Ces conclusions préliminaires ont été fortement contestées par les représentants de l'industrie plastique, qualifiant ces expériences de laboratoire de peu concluantes et défectueuses. Mais ces résultats ont été confirmés entre-temps par d'autres études qui ont suscité l'inquiétude chez les consommateurs. En août 2008, les chercheurs de l'université de Cincinnati ont associé le BPA à un risque accru de crise cardiaque et de diabète chez l'adulte par sa capacité à supprimer la production d'une hormone qui protège les personnes contre ces affections.
Début septembre, des chercheurs de l'université de Guelph dans l'Ontario et de l'université de Yale dans le Connecticut ont constaté que le BPA "cause la perte de raccordements entre les cellules du cerveau" qui pourraient altérer la mémoire ou causer la dépression. Les chercheurs estiment que l'exposition à de bas niveaux de BPA peut bloquer la formation de plusieurs types de synapses dans le cerveau. La synapse est la zone de contact entre deux cellules du cerveau (les neurones) qui assure la communication entre celles-ci. En dépit de ces avertissements, la Food and Drugs Administration (FDA), l'instance de contrôle des produits alimentaires des États-Unis a déclaré en août que les preuves scientifiques étaient insuffisantes pour interdire le BPA des produits alimentaires et des produits pour bébés. La FDA estime que les récipients en polycarbonates, qui contiennent du BPA, ne représentent pas un danger pour la santé des nourrissons.
En Europe, l'administration européenne en charge de la sûreté alimentaire, l'EFSA, a affirmé fin juillet que le BPA ne pose aucun risque pour la santé humaine. L'EFSA a indiqué qu'un panel de scientifiques a constaté que les adultes et les enfants en bas âge métabolisent et éliminent rapidement le BPA.
Aux États-Unis, quelques États envisagent de limiter l'utilisation du BPA dans les produits destinés aux mineurs, et le congrès évalue plusieurs scénarios comprenant une interdiction du BPA dans les produits pour enfants ou une interdiction dans les contenants alimentaires.
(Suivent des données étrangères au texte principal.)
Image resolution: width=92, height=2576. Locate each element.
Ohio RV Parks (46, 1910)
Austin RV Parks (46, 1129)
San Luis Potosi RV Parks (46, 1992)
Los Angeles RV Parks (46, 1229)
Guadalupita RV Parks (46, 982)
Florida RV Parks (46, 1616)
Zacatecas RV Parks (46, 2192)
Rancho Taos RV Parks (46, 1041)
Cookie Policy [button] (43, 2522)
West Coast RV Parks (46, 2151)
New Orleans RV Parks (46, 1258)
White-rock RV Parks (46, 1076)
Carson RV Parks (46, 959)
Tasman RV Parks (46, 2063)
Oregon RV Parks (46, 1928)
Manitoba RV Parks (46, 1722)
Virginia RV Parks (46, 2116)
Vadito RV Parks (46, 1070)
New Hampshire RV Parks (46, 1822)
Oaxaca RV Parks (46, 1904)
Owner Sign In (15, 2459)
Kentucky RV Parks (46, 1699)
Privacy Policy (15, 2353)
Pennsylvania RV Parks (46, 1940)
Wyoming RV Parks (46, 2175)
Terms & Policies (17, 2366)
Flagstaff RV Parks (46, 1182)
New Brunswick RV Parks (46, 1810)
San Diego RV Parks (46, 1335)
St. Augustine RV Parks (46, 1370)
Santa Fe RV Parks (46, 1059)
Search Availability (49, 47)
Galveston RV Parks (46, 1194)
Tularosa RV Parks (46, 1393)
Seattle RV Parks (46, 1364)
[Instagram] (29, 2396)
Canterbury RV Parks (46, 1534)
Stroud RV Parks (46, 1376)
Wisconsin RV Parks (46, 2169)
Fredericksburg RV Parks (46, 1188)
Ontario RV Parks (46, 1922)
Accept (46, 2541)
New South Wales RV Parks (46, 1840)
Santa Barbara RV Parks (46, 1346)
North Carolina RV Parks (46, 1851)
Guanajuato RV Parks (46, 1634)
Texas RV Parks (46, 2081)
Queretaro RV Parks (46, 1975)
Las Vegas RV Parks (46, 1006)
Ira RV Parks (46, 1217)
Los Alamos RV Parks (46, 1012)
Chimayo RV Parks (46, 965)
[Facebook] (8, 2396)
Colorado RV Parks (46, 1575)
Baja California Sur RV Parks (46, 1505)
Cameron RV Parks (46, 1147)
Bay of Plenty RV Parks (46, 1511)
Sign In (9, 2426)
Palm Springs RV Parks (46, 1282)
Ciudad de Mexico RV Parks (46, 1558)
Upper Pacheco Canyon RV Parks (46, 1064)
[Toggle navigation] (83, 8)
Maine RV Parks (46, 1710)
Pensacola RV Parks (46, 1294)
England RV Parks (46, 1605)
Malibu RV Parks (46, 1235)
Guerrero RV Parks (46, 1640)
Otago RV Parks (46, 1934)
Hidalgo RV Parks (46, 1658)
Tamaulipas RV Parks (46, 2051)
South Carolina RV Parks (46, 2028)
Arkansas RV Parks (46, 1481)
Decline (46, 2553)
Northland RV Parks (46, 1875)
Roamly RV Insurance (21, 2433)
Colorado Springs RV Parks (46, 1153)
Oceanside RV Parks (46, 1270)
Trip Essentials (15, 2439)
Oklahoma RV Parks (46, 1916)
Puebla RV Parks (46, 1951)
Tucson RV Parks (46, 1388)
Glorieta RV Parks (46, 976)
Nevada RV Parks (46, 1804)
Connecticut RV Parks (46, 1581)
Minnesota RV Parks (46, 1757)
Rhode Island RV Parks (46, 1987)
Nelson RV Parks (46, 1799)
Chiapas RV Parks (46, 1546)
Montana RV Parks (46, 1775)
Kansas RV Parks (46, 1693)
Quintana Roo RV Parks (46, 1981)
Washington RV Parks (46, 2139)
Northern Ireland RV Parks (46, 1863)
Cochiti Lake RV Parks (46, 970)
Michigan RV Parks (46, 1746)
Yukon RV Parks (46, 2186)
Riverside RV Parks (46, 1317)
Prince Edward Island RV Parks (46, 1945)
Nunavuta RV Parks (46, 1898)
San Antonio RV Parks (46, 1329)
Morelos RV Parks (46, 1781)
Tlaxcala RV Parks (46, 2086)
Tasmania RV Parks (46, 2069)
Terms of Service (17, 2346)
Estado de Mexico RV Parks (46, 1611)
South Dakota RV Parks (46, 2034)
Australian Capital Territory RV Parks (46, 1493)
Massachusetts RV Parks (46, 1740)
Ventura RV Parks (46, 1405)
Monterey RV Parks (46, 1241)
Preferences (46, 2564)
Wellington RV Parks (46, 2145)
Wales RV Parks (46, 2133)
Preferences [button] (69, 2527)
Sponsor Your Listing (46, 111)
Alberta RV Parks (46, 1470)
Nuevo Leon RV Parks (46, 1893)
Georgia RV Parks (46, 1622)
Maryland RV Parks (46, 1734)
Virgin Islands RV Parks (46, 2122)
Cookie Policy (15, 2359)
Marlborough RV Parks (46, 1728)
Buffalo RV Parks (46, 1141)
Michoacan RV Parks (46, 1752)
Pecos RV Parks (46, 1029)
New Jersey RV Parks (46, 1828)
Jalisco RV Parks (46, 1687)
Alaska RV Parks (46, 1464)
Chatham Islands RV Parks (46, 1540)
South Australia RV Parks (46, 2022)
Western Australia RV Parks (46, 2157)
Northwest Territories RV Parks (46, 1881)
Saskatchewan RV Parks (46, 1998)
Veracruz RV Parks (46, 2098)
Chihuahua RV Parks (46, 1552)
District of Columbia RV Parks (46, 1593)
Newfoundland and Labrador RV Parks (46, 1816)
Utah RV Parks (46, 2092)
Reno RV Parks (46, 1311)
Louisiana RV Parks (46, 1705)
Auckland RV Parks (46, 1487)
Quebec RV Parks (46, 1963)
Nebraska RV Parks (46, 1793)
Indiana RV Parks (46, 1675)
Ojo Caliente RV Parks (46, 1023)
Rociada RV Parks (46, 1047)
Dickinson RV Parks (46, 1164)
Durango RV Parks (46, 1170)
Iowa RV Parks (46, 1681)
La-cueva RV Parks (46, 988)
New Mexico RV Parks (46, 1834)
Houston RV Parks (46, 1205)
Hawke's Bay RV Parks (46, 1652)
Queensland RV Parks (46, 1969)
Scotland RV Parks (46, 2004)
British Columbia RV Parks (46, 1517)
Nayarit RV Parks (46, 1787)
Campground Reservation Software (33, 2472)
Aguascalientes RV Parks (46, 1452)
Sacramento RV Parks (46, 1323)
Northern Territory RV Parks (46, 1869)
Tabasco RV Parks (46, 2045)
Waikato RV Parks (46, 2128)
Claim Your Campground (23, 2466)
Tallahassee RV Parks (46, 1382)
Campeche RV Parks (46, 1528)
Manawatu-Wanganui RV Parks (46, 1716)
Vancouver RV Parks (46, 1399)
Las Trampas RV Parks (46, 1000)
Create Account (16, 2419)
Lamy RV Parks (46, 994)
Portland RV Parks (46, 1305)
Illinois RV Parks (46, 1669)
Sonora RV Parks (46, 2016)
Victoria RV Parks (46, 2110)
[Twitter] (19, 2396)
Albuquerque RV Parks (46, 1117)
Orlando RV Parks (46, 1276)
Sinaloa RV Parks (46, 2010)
Au Canada, le ministre de la santé a proposé en avril d'ajouter le BPA à la liste canadienne des substances toxiques, ce qui ferait de ce pays le premier au monde à prendre une mesure aussi radicale.
Des groupes privés comme Wal Mart avaient annoncé dès avril le retrait des produits contenant du BPA aux Etats-Unis. Environ 3.000 tonnes de BPA sont produites chaque année aux Etats-Unis, selon CNN.
Le BPA est employé principalement pour fabriquer le plastique polycarbonate et les résines époxydes, tous deux présents dans un éventail de produits de consommation courante tels que des biberons, des emballages alimentaires et des récipients pour boissons.